Amid a number of attacks on LGBTQ+ people in recent weeks, President Joe Biden on Wednesday signed a detailed executive order meant in part to counteract anti-transgender legislation like Georgia’s recently-passed anti-trans girl athlete law.
The “Executive Order on Advancing Equality for Lesbian, Gay, Bisexual, Transgender, Queer, and Intersex Individuals” also takes on “the significant disparities that LGBTQI+ youth face in the foster care system, the misuse of State and local child welfare agencies to target LGBTQI+ youth and families, and the mental health needs of LGBTQI+ youth.”
Specifically, Biden called out “conversion therapy,” a long-debunked practice which aims to turn lesbian and gay people straight or to impose cisgender identity on transgender people; unfair housing practices affecting LGBTQ+ people, the lack of resources for LGBTQ+ seniors, and LGBTQ+ access to healthcare, including reproductive care.

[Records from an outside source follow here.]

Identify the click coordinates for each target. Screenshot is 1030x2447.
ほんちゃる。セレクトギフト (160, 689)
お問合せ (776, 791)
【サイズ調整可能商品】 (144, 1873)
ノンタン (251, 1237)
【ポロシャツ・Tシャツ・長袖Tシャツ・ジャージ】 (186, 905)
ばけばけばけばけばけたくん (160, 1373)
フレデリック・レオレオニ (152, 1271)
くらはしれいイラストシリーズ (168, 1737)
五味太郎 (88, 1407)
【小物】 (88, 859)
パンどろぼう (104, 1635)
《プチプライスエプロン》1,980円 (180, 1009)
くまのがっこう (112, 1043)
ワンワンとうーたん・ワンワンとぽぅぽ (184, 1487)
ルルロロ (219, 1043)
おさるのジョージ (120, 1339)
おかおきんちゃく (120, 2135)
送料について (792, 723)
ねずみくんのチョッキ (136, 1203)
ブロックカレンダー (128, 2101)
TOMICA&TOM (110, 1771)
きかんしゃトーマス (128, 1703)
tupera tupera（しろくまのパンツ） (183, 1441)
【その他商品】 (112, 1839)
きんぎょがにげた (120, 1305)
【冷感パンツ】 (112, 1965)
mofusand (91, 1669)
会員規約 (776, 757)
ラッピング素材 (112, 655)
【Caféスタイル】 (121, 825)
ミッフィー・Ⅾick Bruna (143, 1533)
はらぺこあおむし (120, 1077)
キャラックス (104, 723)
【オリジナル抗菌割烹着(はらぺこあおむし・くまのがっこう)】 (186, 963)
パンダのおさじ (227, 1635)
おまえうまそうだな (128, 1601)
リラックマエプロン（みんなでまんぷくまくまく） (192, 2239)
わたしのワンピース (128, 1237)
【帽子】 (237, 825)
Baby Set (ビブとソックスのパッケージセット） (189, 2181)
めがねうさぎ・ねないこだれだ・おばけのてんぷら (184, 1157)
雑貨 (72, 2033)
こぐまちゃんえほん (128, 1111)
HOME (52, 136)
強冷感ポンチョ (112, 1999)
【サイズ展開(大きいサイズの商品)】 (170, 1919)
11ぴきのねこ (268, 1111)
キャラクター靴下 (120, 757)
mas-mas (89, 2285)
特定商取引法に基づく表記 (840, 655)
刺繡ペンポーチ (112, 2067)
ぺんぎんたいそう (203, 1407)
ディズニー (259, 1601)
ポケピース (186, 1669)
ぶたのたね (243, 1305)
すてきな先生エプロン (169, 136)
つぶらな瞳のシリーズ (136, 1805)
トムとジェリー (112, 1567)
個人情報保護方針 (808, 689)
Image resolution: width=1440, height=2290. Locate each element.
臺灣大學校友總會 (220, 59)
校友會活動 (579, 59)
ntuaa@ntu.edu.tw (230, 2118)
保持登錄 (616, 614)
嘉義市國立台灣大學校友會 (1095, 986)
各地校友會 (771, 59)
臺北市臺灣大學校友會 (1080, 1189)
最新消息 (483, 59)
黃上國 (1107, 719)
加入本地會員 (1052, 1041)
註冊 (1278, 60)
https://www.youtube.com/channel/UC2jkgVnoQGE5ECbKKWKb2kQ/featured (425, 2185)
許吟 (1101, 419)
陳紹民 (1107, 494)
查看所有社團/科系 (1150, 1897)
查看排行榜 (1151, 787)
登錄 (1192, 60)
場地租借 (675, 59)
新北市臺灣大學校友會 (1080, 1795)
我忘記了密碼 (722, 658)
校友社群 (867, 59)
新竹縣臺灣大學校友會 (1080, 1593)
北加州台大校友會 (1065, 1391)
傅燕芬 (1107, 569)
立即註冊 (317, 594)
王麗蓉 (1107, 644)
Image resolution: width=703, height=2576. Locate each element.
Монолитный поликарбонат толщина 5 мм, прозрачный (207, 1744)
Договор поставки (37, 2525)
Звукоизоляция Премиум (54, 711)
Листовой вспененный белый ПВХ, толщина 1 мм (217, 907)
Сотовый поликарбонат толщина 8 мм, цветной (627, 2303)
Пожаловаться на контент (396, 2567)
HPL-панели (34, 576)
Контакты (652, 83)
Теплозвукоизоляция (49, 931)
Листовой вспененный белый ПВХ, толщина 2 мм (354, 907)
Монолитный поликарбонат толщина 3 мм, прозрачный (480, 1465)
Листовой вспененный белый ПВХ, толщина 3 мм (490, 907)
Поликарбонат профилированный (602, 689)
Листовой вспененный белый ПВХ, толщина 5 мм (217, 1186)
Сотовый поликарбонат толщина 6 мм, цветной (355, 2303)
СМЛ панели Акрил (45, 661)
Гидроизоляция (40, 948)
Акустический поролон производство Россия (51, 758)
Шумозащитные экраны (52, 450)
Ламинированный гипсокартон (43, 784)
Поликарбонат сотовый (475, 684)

Federal agencies are being directed to take these actions:
- Department of Health and Human Services: model policies for states to use in offering LGBTQ+ people and their families health services, including mental health services, as well as assistance for homeless LGBTQ+ youth
- Department of Education: model policies to support the academic success and well-being of LGBTQ+ students
- Federal Trade Commission: consider whether “conversion therapy” is a deceptive practice
- Secretary of State, Secretary of the Treasury, Secretary of HHS, Administrator of the United States Agency for International Development: “develop an action plan to promote an end to [conversion therapy’s] use around the world.”
- Department of Housing and Urban Development: “provide guidance and technical assistance to HUD contractors, grantees, and programs on effectively and respectfully serving LGBTQI+ individuals, including youth, and families”
- a “Bill of Rights for LGBTQI+ Older Adults,” especially for those in long-term care settings
- Interagency Working Group on Equitable Data: develop ways to collect reliable data on LGBTQ+ people “to measure and address the disparities that LGBTQI+ individuals, families, and households face, while safeguarding privacy, security, and civil rights.”
Biden also called for making family counseling and support of LGBTQI+ youth as a national public health priority.
He also ordered HHS to partner with state child welfare agencies to address the overrepresentation of LGBTQ+ children in the system, particularly in group homes, as well as the “disproportionately high rates of abuse, and placements in unsupportive or hostile environments faced by LGBTQI+ youth in foster care; disproportionately high rates of homelessness faced by LGBTQI+ youth who exit foster care; and discrimination faced by LGBTQI+ parents, kin, and foster and adoptive families.”
The U.S. Attorney General, Secretary of State, Secretary of HUD, Secretary of HHS, Secretary of Education, and Director of the Office of Management and Budget will give the President a progress report in one year.
“These disparities and barriers can be the greatest for transgender people and LGBTQI+ people of color,” Biden wrote. “Today, unrelenting political and legislative attacks at the State level — on LGBTQI+ children and families in particular — threaten the civil rights gains of the last half century and put LGBTQI+ people at risk. These attacks defy our American values of liberty and dignity, corrode our democracy, and threaten basic personal safety. They echo the criminalization that LGBTQI+ people continue to face in some 70 countries around the world. The Federal Government must defend the rights and safety of LGBTQI+ individuals.”
According to the Human Rights Campaign, the nation’s largest LGBTQ+ rights group, more than 320 anti-LGBTQ+ bills were introduced in state legislatures this year.